_Texte retenu_
Michel Houellebecq. – Non, pas du tout. Après «Plateforme», je m’étais lancé dans un livre dont j’ai déjà écrit 60 pages, mais auquel je n’ai fixé d’autre deadline que ma propre mort: il s’agit d’un long commentaire des textes de Schopenhauer que, dans le même temps, je retraduis. J’ai laissé ce travail de côté pour commencer ce roman lorsque j’ai rencontré à Berlin la journaliste allemande Harriet Wolff dans les circonstances exactes relatées à la première page du livre. Elle était venue m’interviewer, mais avant de poser ses questions elle m’a raconté une fable dans laquelle elle m’imagine enfermé dans une cabine téléphonique après la fin du monde. Je téléphone, mais on ne sait pas si je parle à des survivants ou si je monologue. Le voilà, le vrai point de départ de «la Possibilité d’une île». La vie éternelle dans une cabine téléphonique…
N. O. – Le roman présente pour l’essentiel l’autobiographie d’un humoriste d’aujourd’hui, Daniel 1, laquelle est entrecoupée d’autres récits autobiographiques, ceux qu’ont rédigé jusqu’au xxiiie siècle les clones successifs de Daniel. Avez-vous écrit le livre de manière continue ou avez-vous intercalé après coup les témoignages des néo-humains dans celui de Daniel1?
M. Houllebecq. – J’ai écrit le roman dans l’ordre exact où il se présente à vos yeux. Je n’ai eu aucune difficulté à me glisser dans la peau et l’esprit de Daniel24 ou de Daniel25, sans doute parce que j’habitais alors en Espagne, le plus souvent seul avec mon chien, dans une résidence privée, protégée et située dans une station balnéaire hors saison. J’avais vraiment le sentiment étrange d’être coupé du monde, de vivre la situation de science-fiction que je décris dans le livre. Quand je quittais la résidence, c’était pour rouler sans fin sur l’autoroute. J’avais quitté le monde des humains. Pendant deux ans, je n’ai fait qu’écrire ce livre, surtout la nuit et le matin, sans rien faire d’autre. A deux exceptions près: une préface à la «Théorie générale de la religion», d’Auguste Comte (Mille et Une Nuits, 2005) et un compte-rendu du Festival de Bayreuth pour un journal allemand.
N. O. – Le récit de Daniel1 débute ainsi: «Comme ils restent présents à ma mémoire, les premiers instants de ma vocation de bouffon!» Si je vous dis que cet antipathique humoriste de gauche est un personnage très houellebecquien, que répondez-vous?
M. Houellebecq. – L’homme est moralement moyen, intellectuellement un peu supérieur à la moyenne, et d’une grande honnêteté, d’une grande franchise. Il ressemble en effet aux anti-héros de mes romans précédents. Il est très sombre et il fait rire. Il fait d’autant plus rire qu’il est sombre. Lorsque j’ai réalisé «la Rivière», un court métrage pour Canal+, j’ai fait appel à un directeur de casting qui avait travaillé sur la série des «Gendarmes». Je lui avais aussitôt demandé de me parler de mon idole absolue au cinéma qu’est Louis de Funès. Avec une gravité inhabituelle chez lui, il m’avait parlé de l’immense tristesse qui, parfois, saisissait de Funès. La méditation sur cette fameuse «tristesse des comiques» m’a beaucoup aidé à construire la psychologie de Daniel1.

_Lignes de données_
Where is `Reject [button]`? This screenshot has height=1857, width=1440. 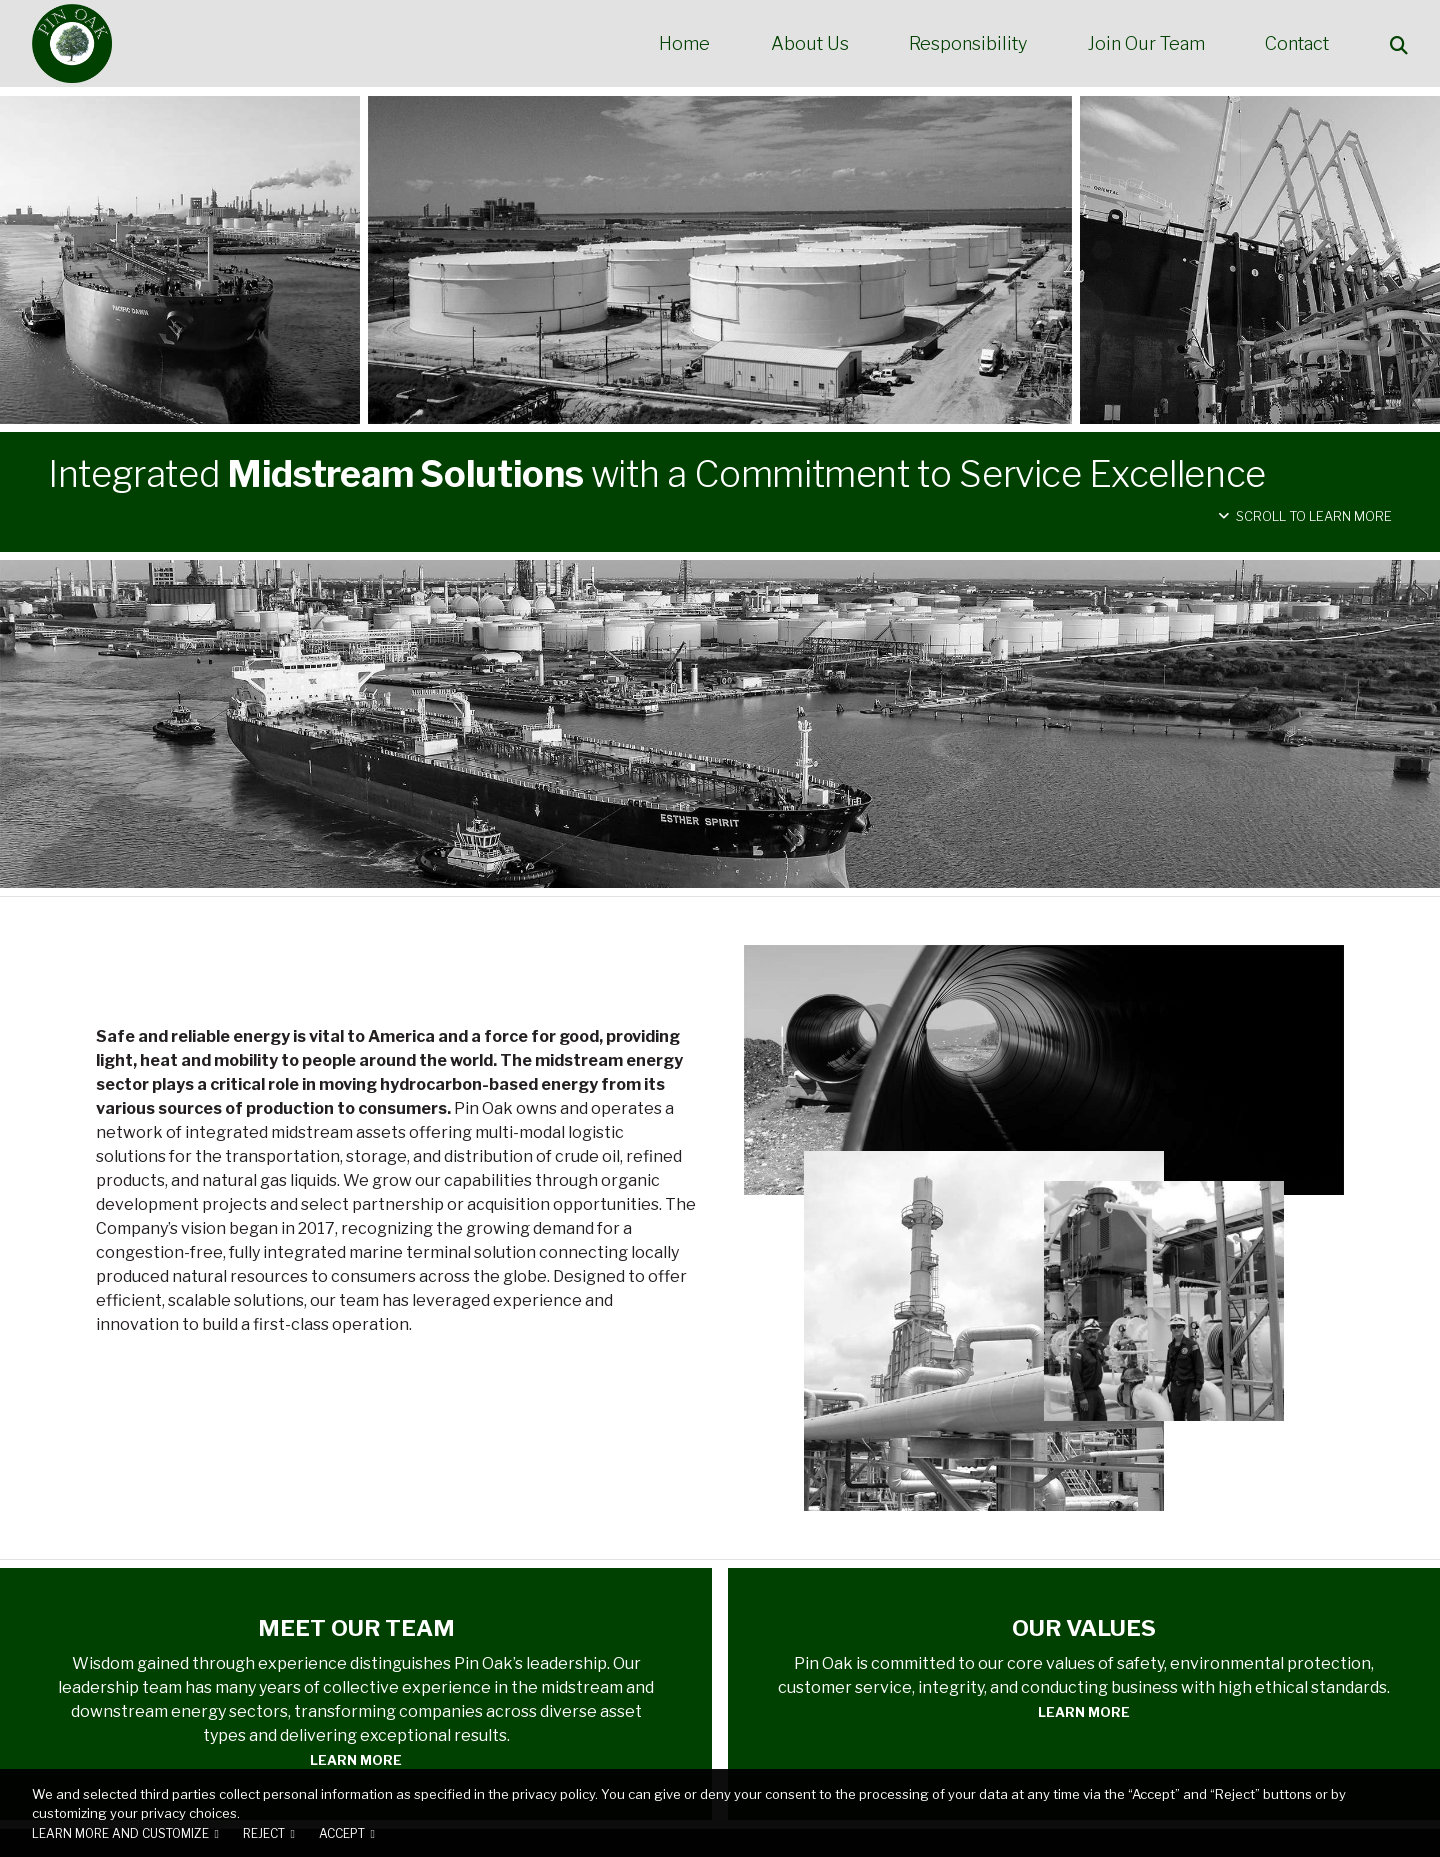
Reject [button] is located at coordinates (264, 1834).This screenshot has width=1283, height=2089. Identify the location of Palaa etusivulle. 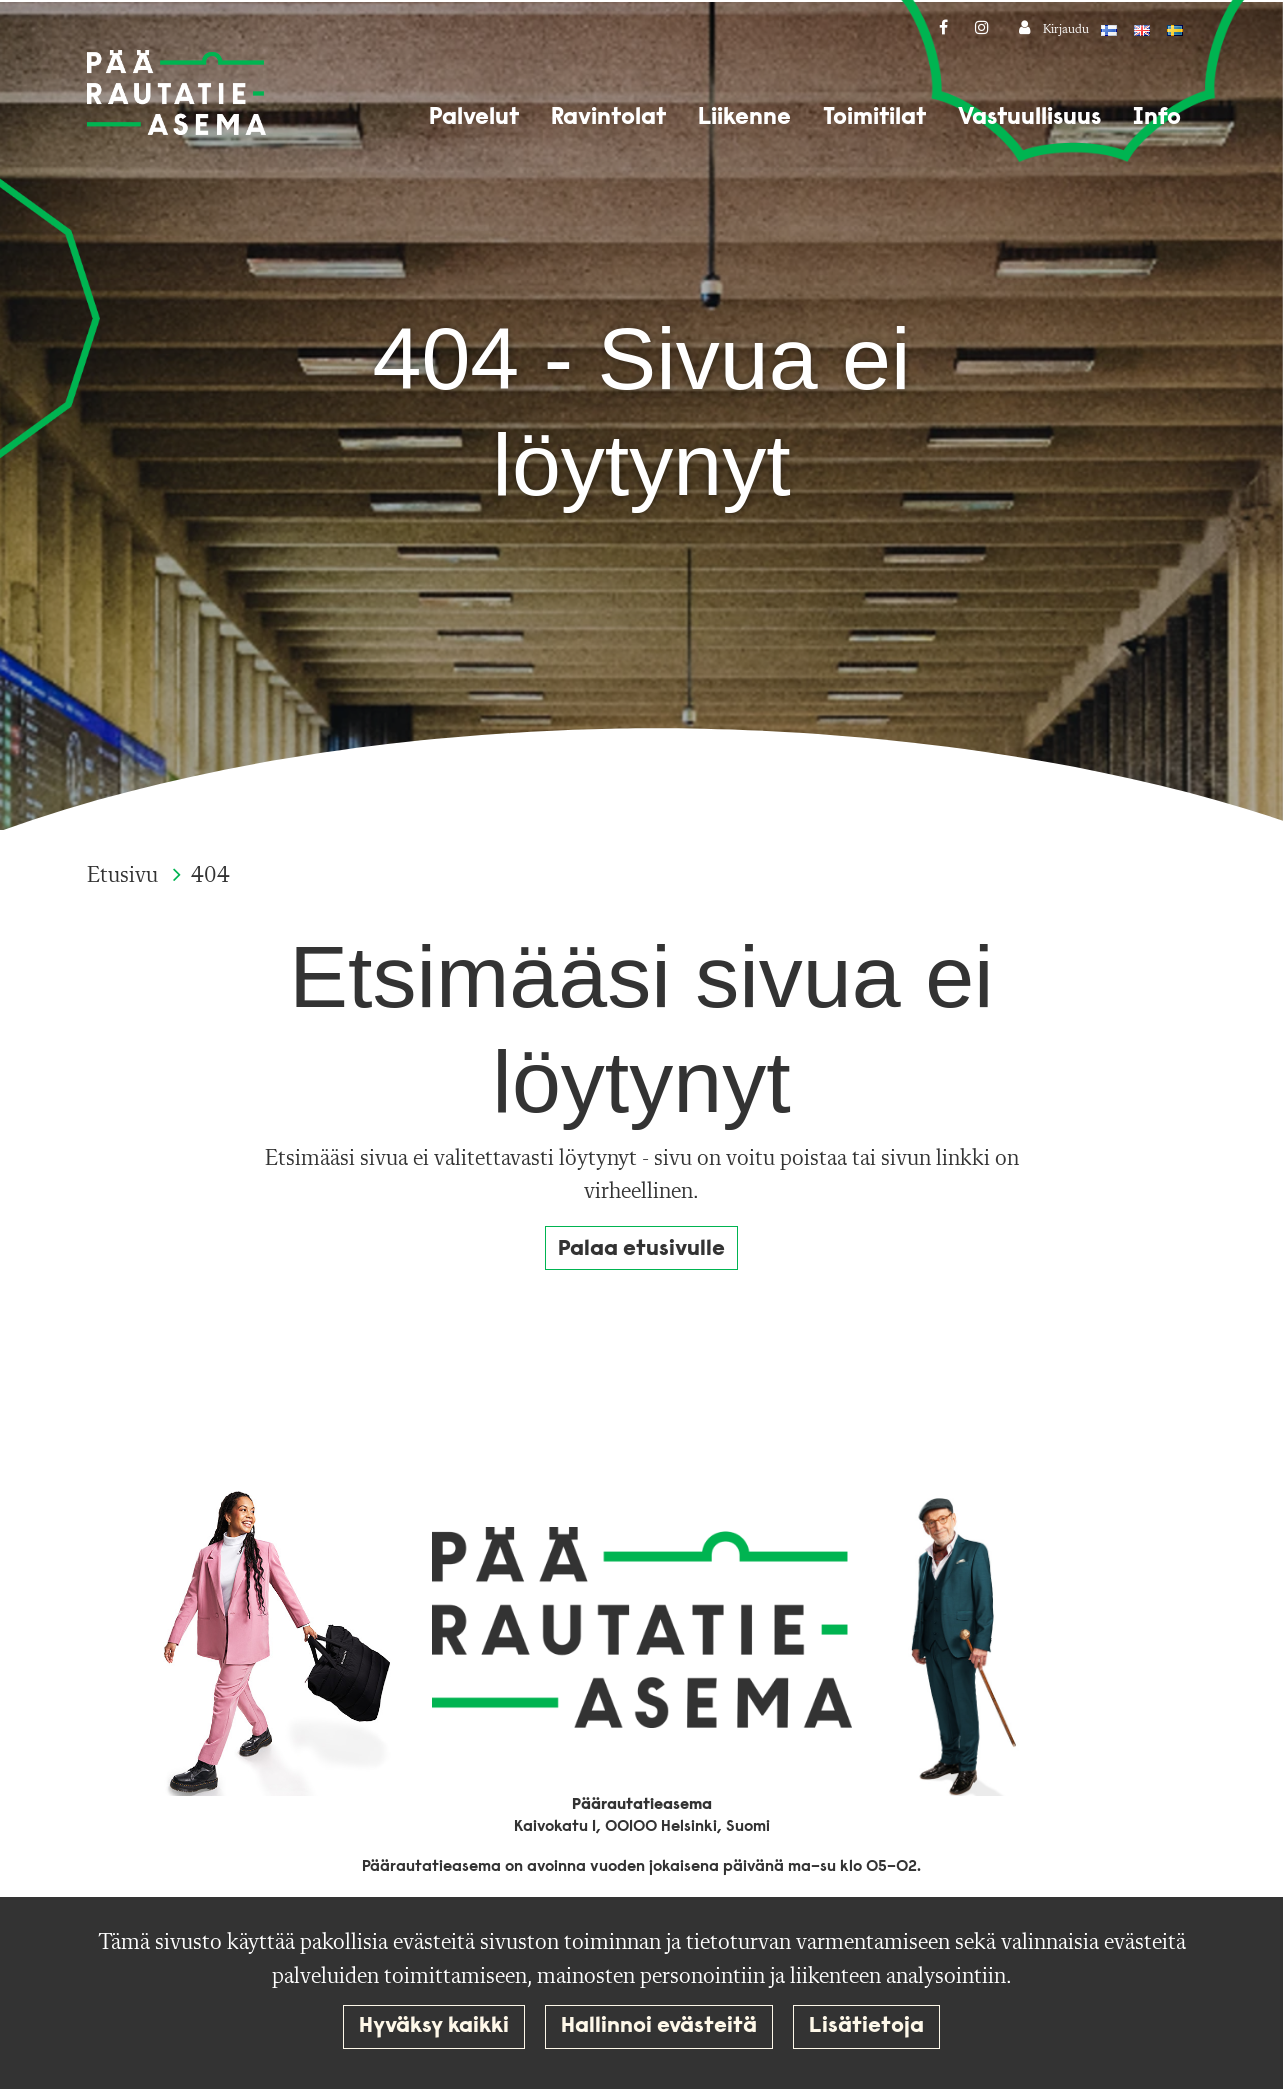
(641, 1249).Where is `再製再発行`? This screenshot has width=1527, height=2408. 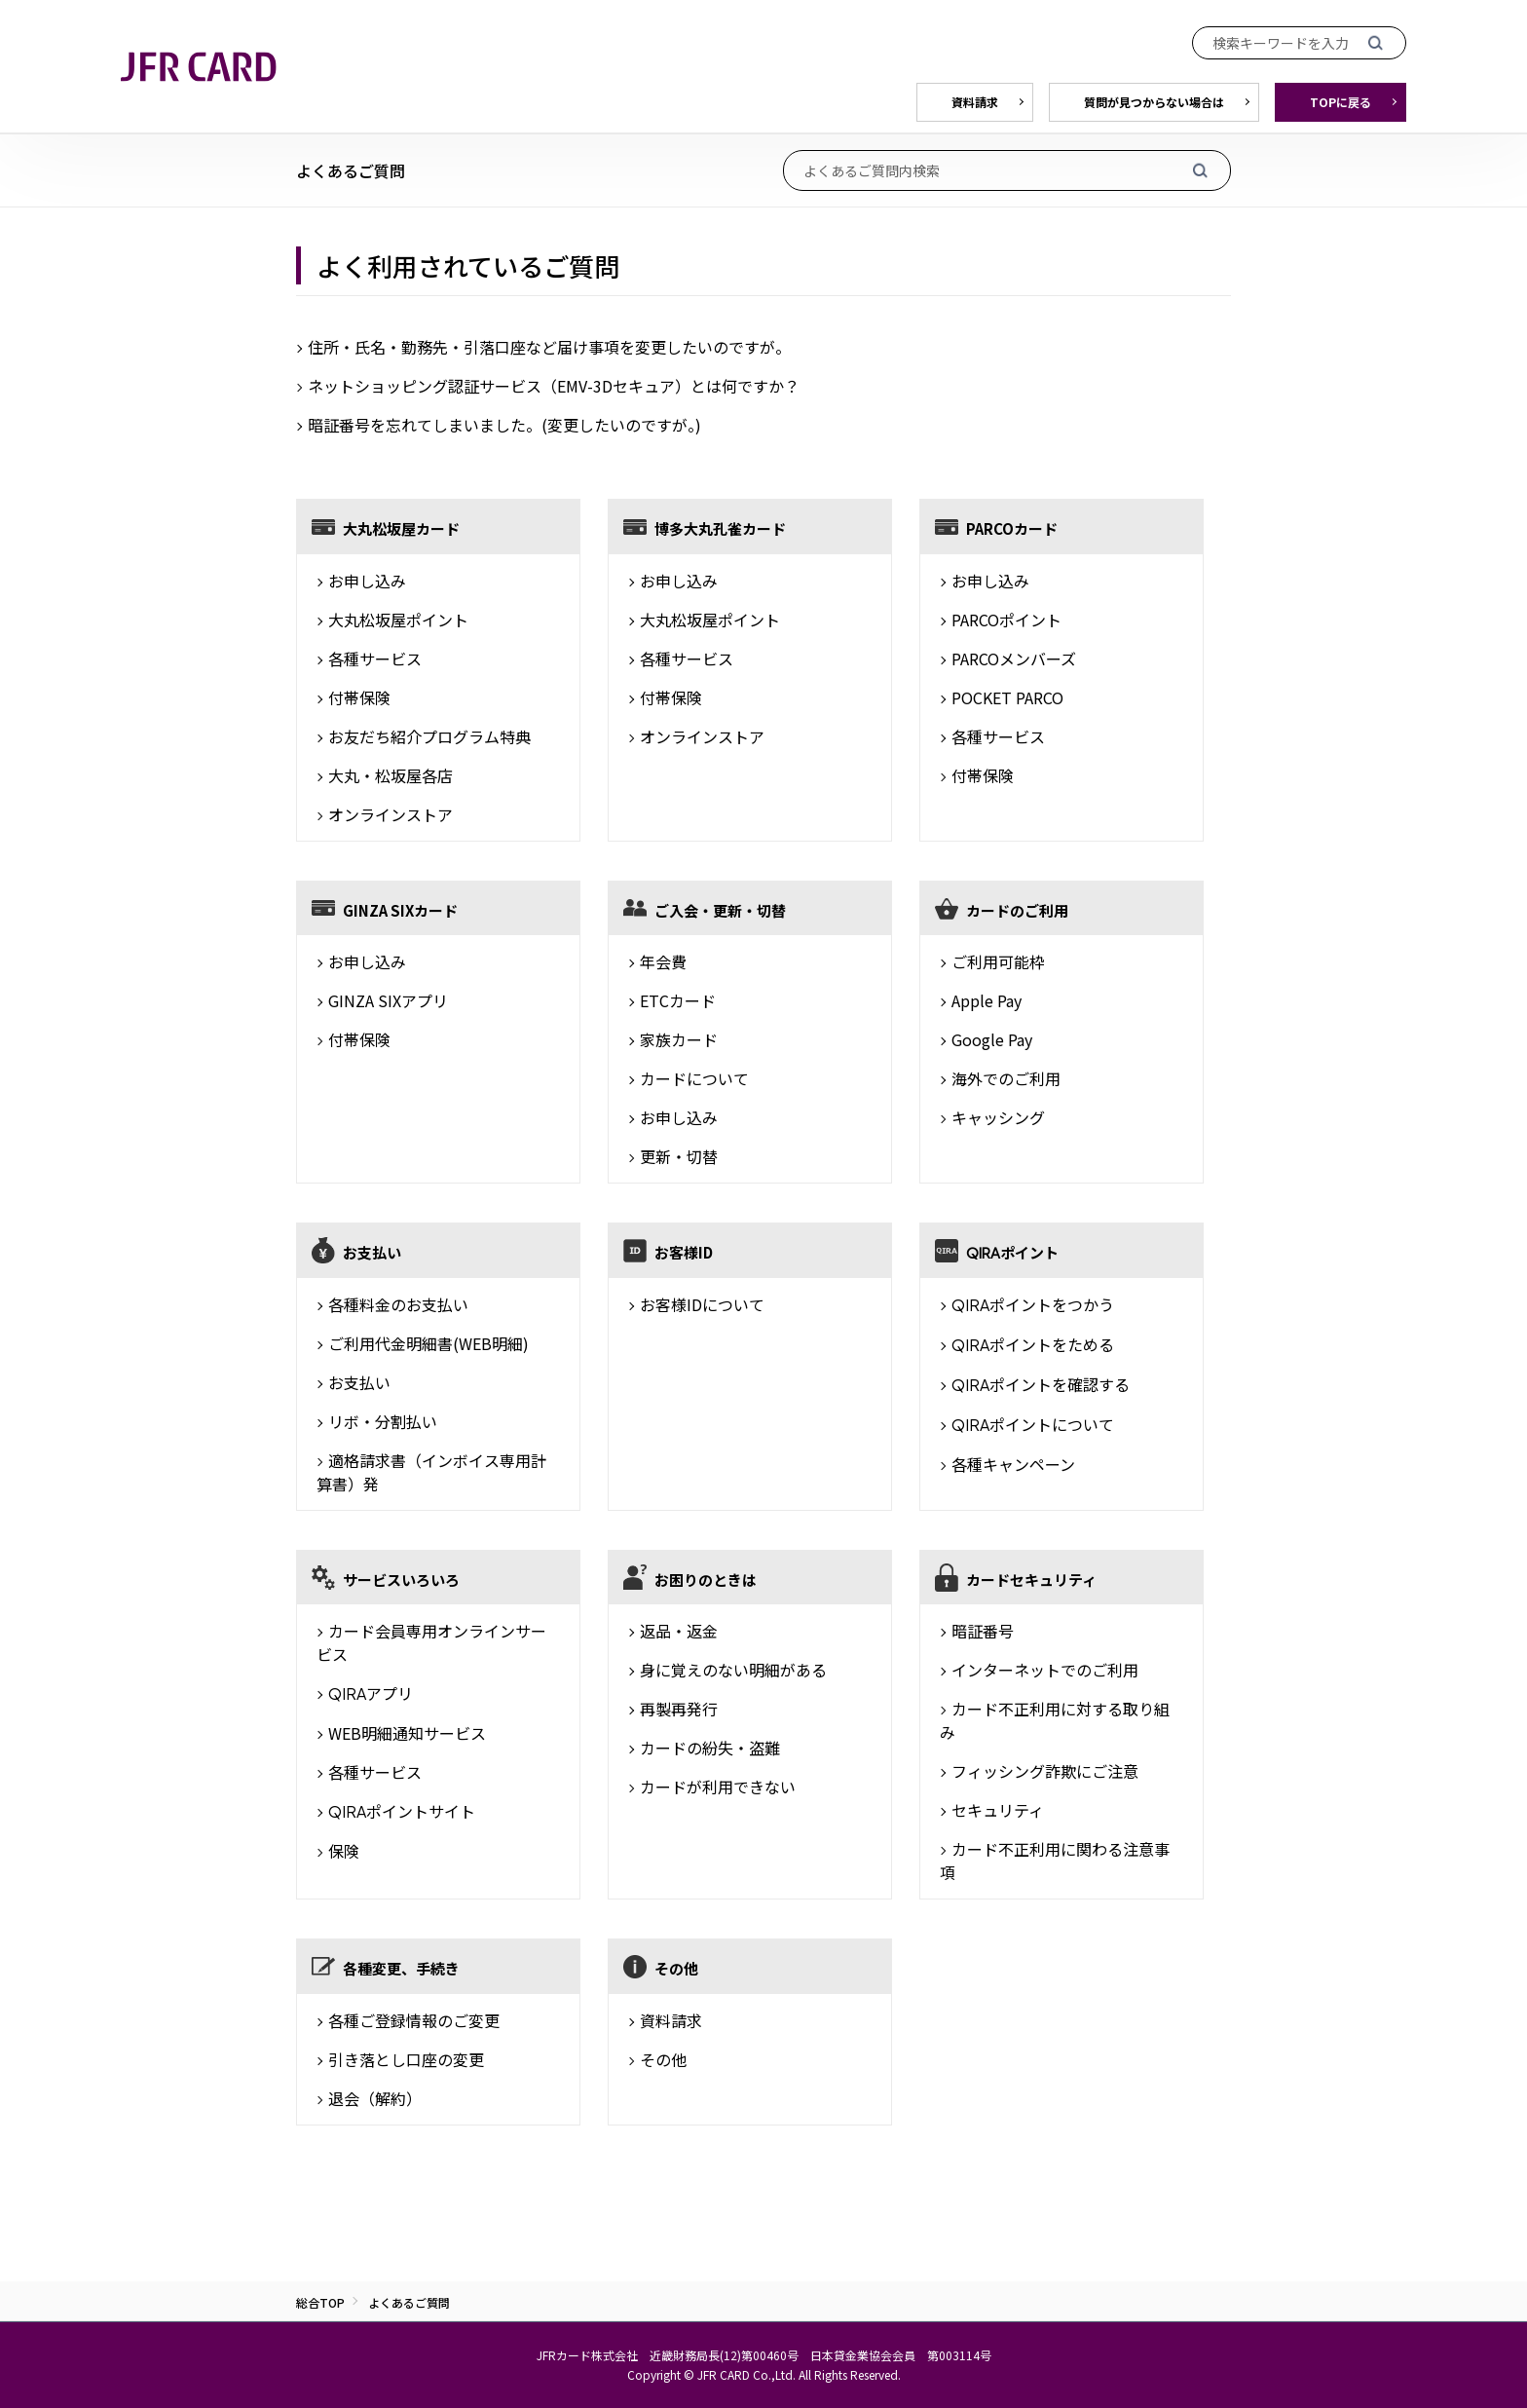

_Énoncé 1_
Répondez à ces questions d'après l'entretien :
(a) Combien de pages du livre sur Schopenhauer Michel Houellebecq a-t-il déjà écrites ?
(b) Dans quel pays habitait-il pendant l'écriture du roman ?
(c) Qui est son idole absolue au cinéma ?
_Énoncé 2_
Résumez l'entretien en deux phrases.
_Énoncé 3_
Indiquez si chacune de ces affirmations s'accorde avec l'entretien :
(a) Michel Houellebecq s'est fixé une date limite précise pour son commentaire de Schopenhauer.
(b) Il a écrit le roman surtout la nuit et le matin.
(c) Le court métrage «la Rivière» a été réalisé pour Arte.

_Résultat final 1_
(a) 60 pages.
(b) En Espagne.
(c) Louis de Funès.

_Résultat final 2_
Michel Houellebecq explique que «la Possibilité d'une île» est né d'une fable que lui a racontée à Berlin la journaliste allemande Harriet Wolff, et qu'il a écrit le roman dans l'ordre où il se présente, pendant deux ans, en vivant isolé en Espagne. Il présente Daniel1 comme un humoriste sombre, proche des anti-héros de ses romans précédents, dont il a construit la psychologie en méditant sur la «tristesse des comiques» évoquée à propos de Louis de Funès.

_Résultat final 3_
(a) Non : «auquel je n’ai fixé d’autre deadline que ma propre mort».
(b) Oui : «surtout la nuit et le matin».
(c) Non : «un court métrage pour Canal+».